--- START ---

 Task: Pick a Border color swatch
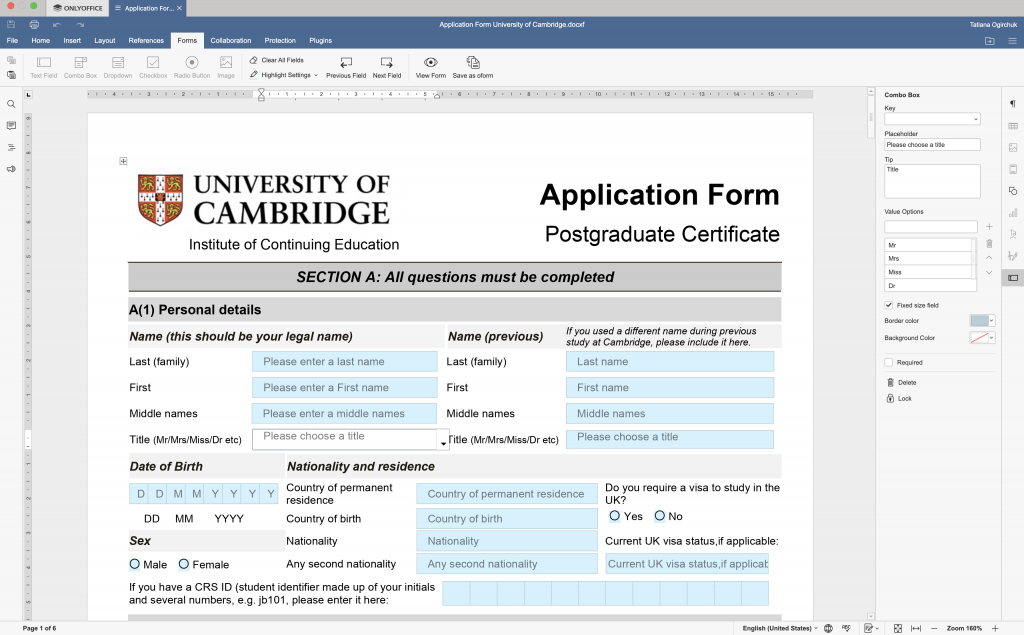coord(982,321)
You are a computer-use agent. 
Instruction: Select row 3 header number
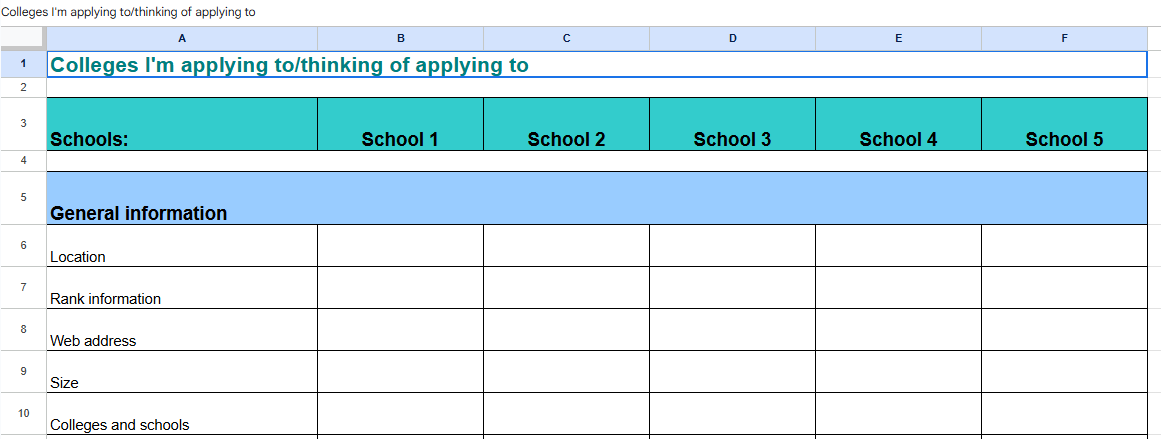click(23, 124)
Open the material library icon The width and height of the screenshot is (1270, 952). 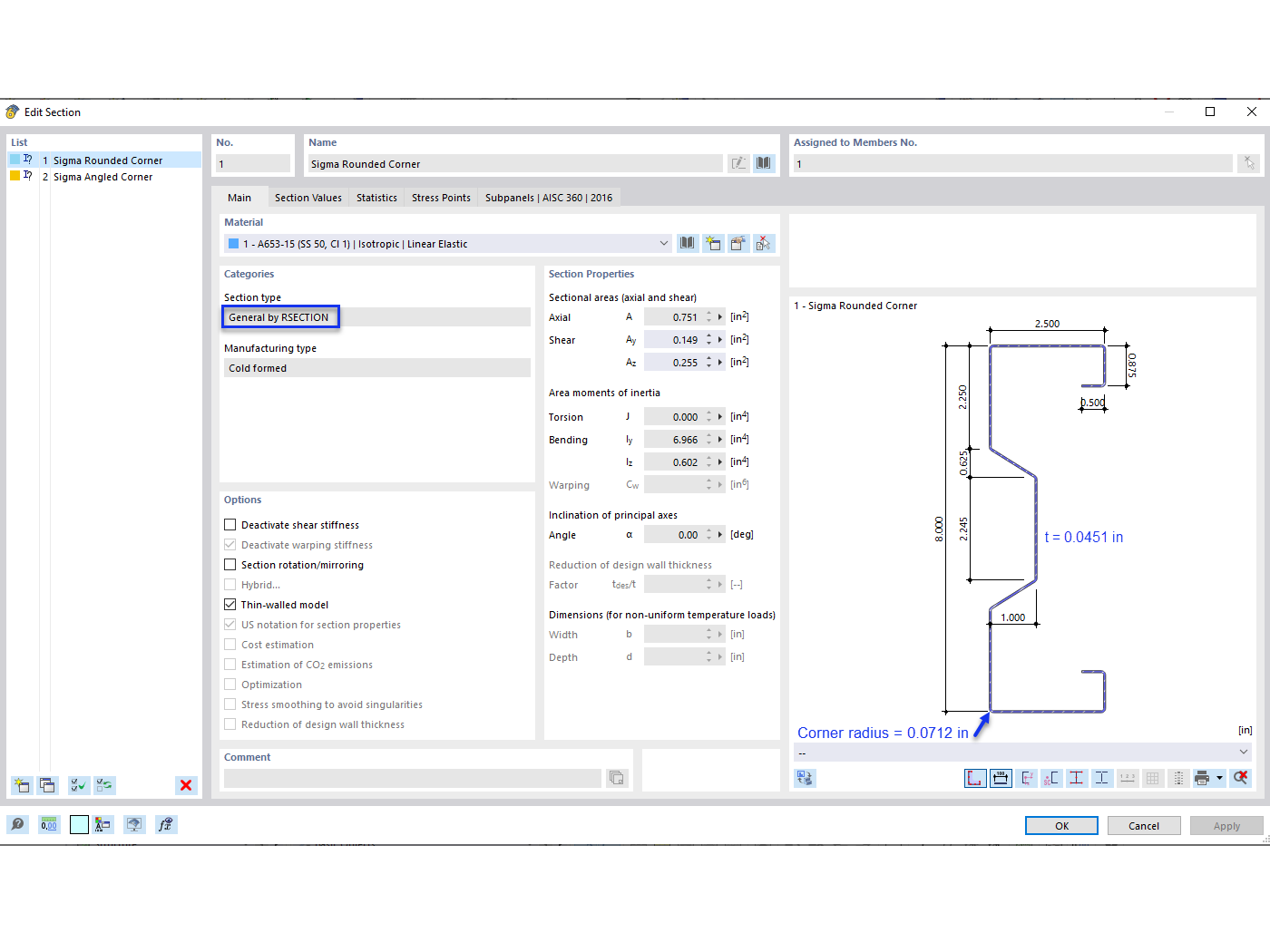tap(687, 243)
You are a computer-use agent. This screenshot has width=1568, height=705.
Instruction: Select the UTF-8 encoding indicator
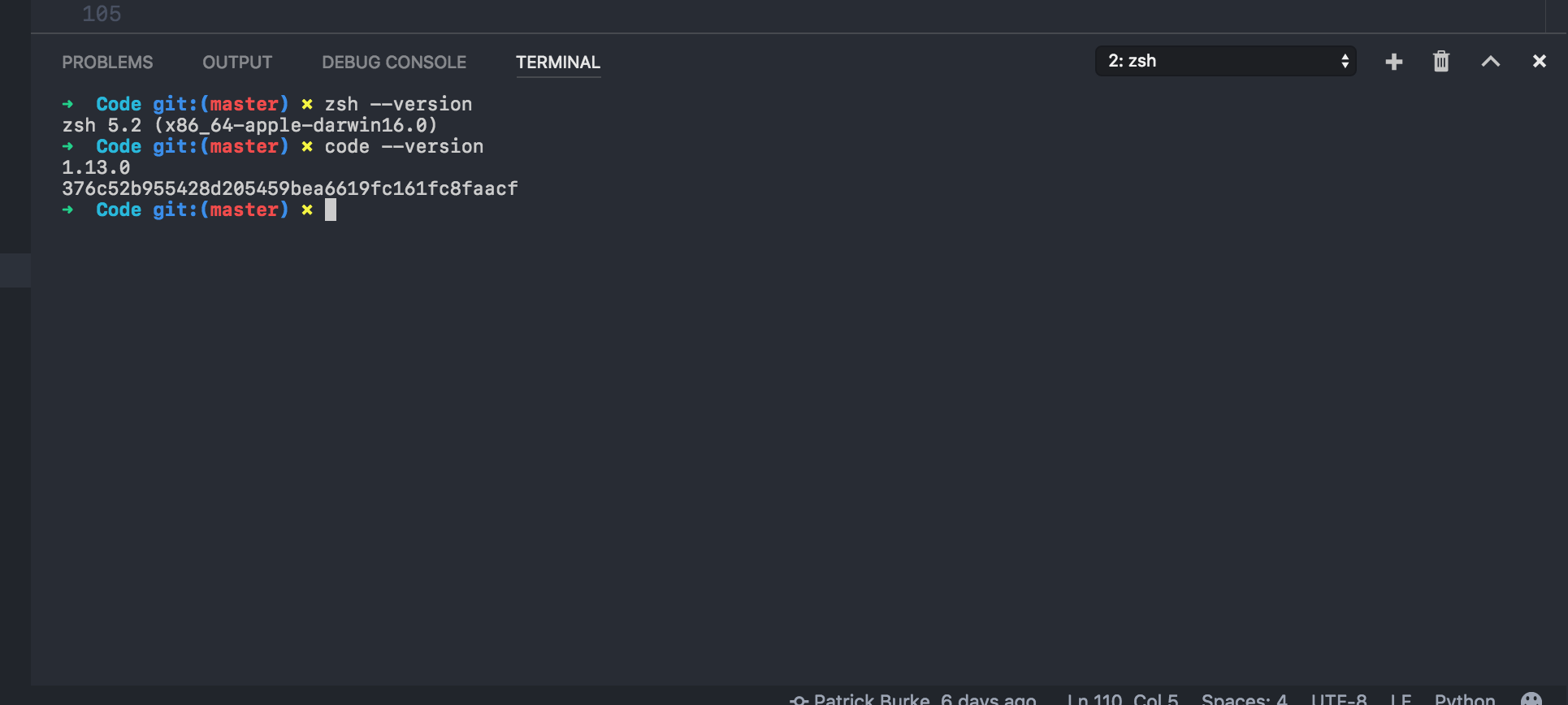pyautogui.click(x=1338, y=699)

--- END ---

- Work required -
Only the lines from the one containing "You are a computer-use agent. This" through the final line of the records should be transcribed, exactly and with no pictures.

- Exercise response -
You are a computer-use agent. This screenshot has width=1568, height=705.
Instruction: Select the UTF-8 encoding indicator
pyautogui.click(x=1338, y=699)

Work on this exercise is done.